AIM OF THE EXERCISE: Arrange the data below as a numbered list, leaving out any blank lines.

RECORDS FOR THE TASK:
━━━━━━

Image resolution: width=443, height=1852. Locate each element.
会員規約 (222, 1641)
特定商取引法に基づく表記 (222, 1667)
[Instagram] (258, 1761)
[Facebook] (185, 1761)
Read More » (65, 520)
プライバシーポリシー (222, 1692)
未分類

━━━━━━

TASK ANSWER:
1. Image resolution: width=443, height=1852. Locate each element.
2. 会員規約 (222, 1641)
3. 特定商取引法に基づく表記 (222, 1667)
4. [Instagram] (258, 1761)
5. [Facebook] (185, 1761)
6. Read More » (65, 520)
7. プライバシーポリシー (222, 1692)
8. 未分類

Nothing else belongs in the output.